■ WHAT TO DO:
1) In the passage about being single, how did the writer meet the current boyfriend?
2) Write the next part of the passage about being single, picking up after its final sentence.

■ SOURCE PASSAGE:
──────────
I'm in a relationship now. I gave up on them for years though.

To begin with I had no choice. As a single mother of two with a full time job and massive childcare costs, I could not afford a social life that didn't involve anything other than going round to friends' houses or them coming to mine. Babysitting for the odd date - let alone regularly enough to establish a relationship - was simply not an option.

By the time I could afford to restart my social life, I had become so accustomed to living without a relationship that I didn't want one and was far more interested in exploring new interests and friendships. I had many great years really loving life as a single person.

The irony is, of course, that once you embrace the single life quite often you don't want a relationship any more.

Like I said above, I am actually in a relationship at the moment. It was during my happy-being-single phase that I met current BF (through work). I very nearly turned him down because I liked life as a single person so much I was unwilling to lose the freedom of it. Fortunately, he completely understands my need for autonomy and feels similarly himself (and the sexual chemistry was quite strong Wink) so I agreed to see how things went. We took things incredibly slowly and thus far it's working out great.
──────────
■ SUPPLIED DATA:

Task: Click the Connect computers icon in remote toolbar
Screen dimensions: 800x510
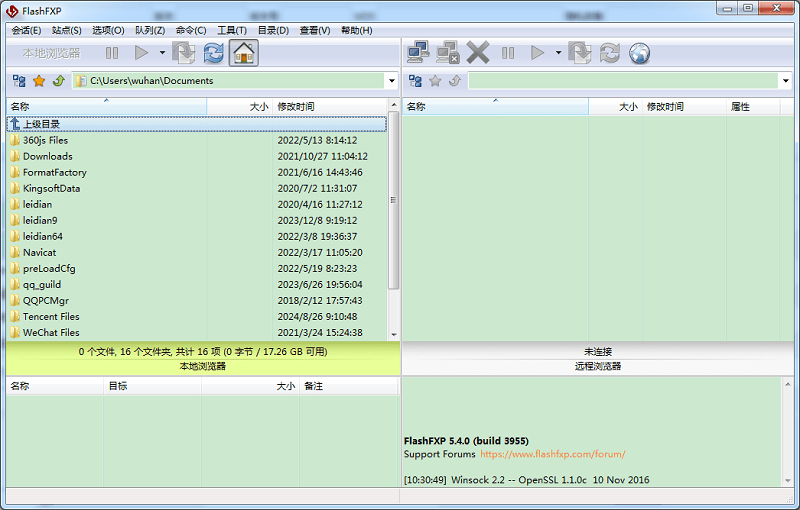Action: pyautogui.click(x=419, y=53)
──────────
■ ANSWER SET:
1) Through work.

2)
We've been together a while now and while we don't live together (nor have immediate plans to), I can honestly say I have all the good sides of being in a relationship (fun, regular sex, emotional support) and none of the downsides.

Some people are just lucky and meet the right person through chance. Some people are just unlucky and fall prey to arseholes through no fault of their own and despite actively looking for red flags. Other people (me included) are most likely to find a good relationship by being in the mindset where they really can take it or leave it, because that level of objectivity gives you so much more ability to spot the liars/cheats/uncaring/feckless/nice-but-unreliable/etc and pass over them before they've sucked you in deep enough to hurt you.

OP - try not to think of it as giving up on relationships as embracing a life where your own needs come first.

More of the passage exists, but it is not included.